Joel M. Moskowitz, PhD, diretor do Centro de Saúde Familiar e Comunitária da Universidade da Califórnia, em Berkeley, e um dos cientistas que assinaram a petição, explicaram que as histórias sobre fones de ouvido sem fio são baseadas em um post de setembro de 2016 local na rede Internet; a postagem foi atualizada em dezembro de 2016.

Ele ressaltou que tem havido muito pouca pesquisa sobre a segurança da exposição a longo prazo à cabeça da radiação Bluetooth e nenhuma sobre a indução magnética de campo próximo (NFMI).

Moskowitz disse ao Medscape Medical News que os AirPods podem ser mais prejudiciais do que outros tipos de fones de ouvido sem fio por três razões. "Um é que, porque eles estão inseridos no ouvido, eles estão mais próximos do nervo acústico e do tecido cerebral, que são suscetíveis aos efeitos da radiação de microondas", disse ele. "Dois é que eles também emitem indução magnética de campo próximo, e a exposição a longo prazo a esses dois tipos de campos eletromagnéticos nunca foi testada quanto à segurança."

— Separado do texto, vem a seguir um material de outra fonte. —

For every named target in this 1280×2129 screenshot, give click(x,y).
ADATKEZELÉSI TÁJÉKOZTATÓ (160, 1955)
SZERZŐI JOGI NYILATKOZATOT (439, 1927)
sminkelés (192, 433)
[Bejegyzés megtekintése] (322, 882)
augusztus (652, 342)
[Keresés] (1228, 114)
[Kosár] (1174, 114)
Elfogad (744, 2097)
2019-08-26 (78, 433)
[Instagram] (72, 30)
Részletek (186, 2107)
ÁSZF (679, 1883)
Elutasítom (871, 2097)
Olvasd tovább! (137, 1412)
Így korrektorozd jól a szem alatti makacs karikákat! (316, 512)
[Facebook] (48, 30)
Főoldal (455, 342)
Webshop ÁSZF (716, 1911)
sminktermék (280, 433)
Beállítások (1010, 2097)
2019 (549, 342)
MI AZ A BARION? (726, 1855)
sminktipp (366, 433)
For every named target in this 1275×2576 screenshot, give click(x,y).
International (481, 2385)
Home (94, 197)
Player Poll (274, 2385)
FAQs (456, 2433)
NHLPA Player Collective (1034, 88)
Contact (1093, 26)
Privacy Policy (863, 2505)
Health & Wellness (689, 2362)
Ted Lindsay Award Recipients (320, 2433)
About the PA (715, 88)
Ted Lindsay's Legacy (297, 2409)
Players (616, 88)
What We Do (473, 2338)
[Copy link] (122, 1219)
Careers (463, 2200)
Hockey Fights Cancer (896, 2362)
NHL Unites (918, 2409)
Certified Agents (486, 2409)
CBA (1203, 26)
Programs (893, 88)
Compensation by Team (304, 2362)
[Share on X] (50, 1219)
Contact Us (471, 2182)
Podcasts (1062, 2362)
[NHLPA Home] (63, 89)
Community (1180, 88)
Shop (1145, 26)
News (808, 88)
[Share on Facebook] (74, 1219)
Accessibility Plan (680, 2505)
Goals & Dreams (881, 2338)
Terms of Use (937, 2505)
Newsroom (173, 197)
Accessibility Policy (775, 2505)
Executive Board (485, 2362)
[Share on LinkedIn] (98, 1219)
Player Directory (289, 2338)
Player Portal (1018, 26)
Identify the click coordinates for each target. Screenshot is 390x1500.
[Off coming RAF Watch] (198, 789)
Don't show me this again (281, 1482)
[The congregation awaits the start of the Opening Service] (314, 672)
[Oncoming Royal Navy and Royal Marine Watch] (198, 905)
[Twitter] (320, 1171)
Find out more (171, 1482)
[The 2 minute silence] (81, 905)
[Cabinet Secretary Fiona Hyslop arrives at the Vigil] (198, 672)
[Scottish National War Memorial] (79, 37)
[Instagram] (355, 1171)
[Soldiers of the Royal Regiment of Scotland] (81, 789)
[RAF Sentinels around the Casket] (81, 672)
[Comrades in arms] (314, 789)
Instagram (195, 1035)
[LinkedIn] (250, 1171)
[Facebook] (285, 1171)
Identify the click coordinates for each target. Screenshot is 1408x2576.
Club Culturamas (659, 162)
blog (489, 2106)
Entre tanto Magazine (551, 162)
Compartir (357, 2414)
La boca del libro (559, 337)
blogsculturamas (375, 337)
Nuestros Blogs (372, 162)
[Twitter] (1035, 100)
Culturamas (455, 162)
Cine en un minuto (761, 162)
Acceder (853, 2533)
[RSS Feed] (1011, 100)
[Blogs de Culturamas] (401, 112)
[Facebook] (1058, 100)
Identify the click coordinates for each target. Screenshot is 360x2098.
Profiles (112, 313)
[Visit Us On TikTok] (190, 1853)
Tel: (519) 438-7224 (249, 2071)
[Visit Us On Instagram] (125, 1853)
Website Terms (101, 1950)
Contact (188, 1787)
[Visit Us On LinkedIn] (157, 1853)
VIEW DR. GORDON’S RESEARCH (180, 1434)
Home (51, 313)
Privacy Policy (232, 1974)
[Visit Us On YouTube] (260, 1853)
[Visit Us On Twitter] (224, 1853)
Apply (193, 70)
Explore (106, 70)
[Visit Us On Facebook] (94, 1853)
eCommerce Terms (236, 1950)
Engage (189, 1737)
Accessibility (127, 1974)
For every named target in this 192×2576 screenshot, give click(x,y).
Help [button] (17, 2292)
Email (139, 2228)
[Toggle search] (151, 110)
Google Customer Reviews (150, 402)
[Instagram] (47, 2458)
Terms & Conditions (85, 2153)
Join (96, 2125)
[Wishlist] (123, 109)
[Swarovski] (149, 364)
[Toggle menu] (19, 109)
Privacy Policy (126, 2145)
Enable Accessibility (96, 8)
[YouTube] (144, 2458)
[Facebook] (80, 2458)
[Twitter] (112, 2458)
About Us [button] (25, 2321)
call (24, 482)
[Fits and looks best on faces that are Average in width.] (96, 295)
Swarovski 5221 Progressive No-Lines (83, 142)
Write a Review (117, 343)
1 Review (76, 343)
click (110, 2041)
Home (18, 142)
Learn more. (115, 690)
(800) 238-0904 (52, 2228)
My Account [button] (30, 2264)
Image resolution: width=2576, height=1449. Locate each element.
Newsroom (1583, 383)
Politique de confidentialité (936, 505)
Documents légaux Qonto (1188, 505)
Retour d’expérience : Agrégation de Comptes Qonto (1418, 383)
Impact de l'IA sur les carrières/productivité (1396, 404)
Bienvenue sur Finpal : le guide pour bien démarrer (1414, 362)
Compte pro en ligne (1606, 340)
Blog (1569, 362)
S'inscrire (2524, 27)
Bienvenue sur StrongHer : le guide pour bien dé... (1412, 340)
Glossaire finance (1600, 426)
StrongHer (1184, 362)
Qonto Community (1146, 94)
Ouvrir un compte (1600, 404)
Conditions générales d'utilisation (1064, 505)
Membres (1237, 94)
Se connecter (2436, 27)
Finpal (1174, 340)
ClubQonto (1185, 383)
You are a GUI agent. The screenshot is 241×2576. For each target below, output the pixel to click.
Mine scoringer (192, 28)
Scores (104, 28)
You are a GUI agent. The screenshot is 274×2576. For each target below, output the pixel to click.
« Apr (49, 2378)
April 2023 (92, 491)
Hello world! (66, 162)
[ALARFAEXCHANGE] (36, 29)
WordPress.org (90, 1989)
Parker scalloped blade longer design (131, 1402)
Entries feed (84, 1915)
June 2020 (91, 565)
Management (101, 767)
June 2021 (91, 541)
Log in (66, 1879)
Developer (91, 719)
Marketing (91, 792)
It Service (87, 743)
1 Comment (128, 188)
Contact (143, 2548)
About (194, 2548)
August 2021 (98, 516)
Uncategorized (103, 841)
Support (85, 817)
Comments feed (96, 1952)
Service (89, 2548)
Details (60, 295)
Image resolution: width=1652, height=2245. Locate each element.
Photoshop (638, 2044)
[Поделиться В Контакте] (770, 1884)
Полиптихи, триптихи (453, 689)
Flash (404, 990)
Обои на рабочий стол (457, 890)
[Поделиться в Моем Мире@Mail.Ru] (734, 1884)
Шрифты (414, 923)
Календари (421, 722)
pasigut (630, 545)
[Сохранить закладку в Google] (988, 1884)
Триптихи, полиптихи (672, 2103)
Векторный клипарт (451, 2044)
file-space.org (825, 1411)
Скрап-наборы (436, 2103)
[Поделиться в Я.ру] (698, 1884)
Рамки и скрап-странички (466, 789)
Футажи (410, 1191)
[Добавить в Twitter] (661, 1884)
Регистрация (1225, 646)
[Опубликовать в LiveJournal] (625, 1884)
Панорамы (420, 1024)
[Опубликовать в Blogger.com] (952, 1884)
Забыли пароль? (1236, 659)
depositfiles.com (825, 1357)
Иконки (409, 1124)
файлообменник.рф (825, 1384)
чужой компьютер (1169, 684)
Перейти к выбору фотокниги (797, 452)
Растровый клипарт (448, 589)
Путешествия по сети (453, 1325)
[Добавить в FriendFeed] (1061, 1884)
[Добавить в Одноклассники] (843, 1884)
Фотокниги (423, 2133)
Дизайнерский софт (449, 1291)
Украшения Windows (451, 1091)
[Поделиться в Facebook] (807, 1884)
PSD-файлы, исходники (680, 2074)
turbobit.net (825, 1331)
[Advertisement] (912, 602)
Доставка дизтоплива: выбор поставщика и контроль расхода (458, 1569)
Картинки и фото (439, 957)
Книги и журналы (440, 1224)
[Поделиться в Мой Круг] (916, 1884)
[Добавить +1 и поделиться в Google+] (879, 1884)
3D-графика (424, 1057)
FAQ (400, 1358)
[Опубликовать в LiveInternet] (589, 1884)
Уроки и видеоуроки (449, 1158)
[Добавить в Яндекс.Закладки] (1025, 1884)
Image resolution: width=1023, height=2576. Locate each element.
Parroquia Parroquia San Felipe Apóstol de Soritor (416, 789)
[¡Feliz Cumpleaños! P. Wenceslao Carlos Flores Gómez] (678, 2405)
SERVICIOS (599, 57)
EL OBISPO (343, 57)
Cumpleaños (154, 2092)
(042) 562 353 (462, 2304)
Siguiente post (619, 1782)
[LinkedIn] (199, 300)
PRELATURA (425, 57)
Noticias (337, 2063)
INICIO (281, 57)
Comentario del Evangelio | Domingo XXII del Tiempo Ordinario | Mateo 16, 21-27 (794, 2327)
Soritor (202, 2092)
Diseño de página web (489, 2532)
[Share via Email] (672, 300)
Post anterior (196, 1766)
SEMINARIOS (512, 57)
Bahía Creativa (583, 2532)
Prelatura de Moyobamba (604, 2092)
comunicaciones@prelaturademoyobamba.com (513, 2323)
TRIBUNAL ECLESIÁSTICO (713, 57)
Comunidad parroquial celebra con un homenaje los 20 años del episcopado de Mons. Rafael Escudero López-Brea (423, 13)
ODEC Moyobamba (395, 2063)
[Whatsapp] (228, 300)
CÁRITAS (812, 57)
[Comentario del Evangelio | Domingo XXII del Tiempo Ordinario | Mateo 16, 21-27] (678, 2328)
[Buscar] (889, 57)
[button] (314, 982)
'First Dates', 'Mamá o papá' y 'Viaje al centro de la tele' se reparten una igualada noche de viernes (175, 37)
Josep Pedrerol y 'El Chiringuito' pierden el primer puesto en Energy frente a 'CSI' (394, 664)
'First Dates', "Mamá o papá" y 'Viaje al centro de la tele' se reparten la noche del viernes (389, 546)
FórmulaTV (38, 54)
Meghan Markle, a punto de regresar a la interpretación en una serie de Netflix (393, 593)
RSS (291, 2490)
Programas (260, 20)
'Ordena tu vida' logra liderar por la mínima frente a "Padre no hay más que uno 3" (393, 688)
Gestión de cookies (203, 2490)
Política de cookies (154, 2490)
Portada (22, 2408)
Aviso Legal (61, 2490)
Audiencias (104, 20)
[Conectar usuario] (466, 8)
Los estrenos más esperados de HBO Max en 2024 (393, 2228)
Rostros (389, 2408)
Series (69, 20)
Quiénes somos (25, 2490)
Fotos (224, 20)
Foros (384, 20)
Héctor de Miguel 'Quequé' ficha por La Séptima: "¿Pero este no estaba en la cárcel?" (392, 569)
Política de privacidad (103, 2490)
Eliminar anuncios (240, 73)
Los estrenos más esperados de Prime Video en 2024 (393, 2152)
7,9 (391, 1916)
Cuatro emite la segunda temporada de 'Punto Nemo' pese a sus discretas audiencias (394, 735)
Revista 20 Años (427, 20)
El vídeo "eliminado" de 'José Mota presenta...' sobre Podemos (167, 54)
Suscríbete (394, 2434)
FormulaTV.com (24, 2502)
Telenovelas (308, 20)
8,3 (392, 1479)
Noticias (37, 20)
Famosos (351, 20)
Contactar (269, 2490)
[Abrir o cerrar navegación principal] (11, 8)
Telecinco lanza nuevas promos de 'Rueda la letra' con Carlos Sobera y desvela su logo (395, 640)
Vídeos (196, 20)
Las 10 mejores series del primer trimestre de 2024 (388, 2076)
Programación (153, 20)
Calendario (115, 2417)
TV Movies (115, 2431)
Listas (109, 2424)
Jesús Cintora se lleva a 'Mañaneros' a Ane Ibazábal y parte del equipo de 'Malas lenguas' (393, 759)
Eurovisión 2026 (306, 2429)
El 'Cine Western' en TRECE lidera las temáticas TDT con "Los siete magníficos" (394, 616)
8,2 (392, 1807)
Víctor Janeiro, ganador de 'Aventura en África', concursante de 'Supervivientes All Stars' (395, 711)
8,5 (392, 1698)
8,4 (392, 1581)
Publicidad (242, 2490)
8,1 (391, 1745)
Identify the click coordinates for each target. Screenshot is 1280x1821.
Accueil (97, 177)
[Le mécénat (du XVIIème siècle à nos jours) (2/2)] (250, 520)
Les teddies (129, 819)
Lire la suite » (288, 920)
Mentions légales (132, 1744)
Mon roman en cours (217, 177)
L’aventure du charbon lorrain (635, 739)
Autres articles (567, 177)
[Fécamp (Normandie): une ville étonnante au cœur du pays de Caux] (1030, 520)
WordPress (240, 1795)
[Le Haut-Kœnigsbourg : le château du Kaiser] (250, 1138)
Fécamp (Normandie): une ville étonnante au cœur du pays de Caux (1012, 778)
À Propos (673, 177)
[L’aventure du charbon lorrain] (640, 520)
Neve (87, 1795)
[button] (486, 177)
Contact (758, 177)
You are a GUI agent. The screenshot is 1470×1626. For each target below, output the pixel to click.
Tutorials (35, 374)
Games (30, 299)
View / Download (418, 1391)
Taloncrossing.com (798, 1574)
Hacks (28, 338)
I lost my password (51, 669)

O terceiro, ele disse, é que a Taxa de Absorção Específica parece bastante alta para um dispositivo Bluetooth.

A tecnologia sem fio e, em particular, os telefones celulares, têm sido amplamente estudados, mas continuam a produzir resultados conflitantes. Por exemplo, aproximadamente 30 estudos epidemiológicos tentaram avaliar a associação entre o uso de telefones celulares e o risco de tumores cerebrais e de glândulas salivares.

A controvérsia sobre telefones celulares esquentou quando a OMS anunciou em 2011 que a radiação de telefones celulares pode causar câncer e classificou os campos eletromagnéticos de radiofrequência como possivelmente carcinogênicos para humanos (grupo 2B) com base no aumento do risco de glioma que alguns estudos têm associado com o uso de telefones sem fio.

Como as preocupações com a saúde permanecem sem solução, assim como os riscos a longo prazo do uso de dispositivos Bluetooth, Moskowitz aponta que existem "formas mais seguras de usar um telefone celular".

Ele recomenda o uso de fones de ouvido com fio ou o uso de celulares sem as mãos, e não os fones de ouvido sem fio. "Além disso, nunca se deve manter um celular ao lado de seu corpo, especialmente durante uma chamada telefônica, mas também sempre que o telefone estiver ligado", disse ele.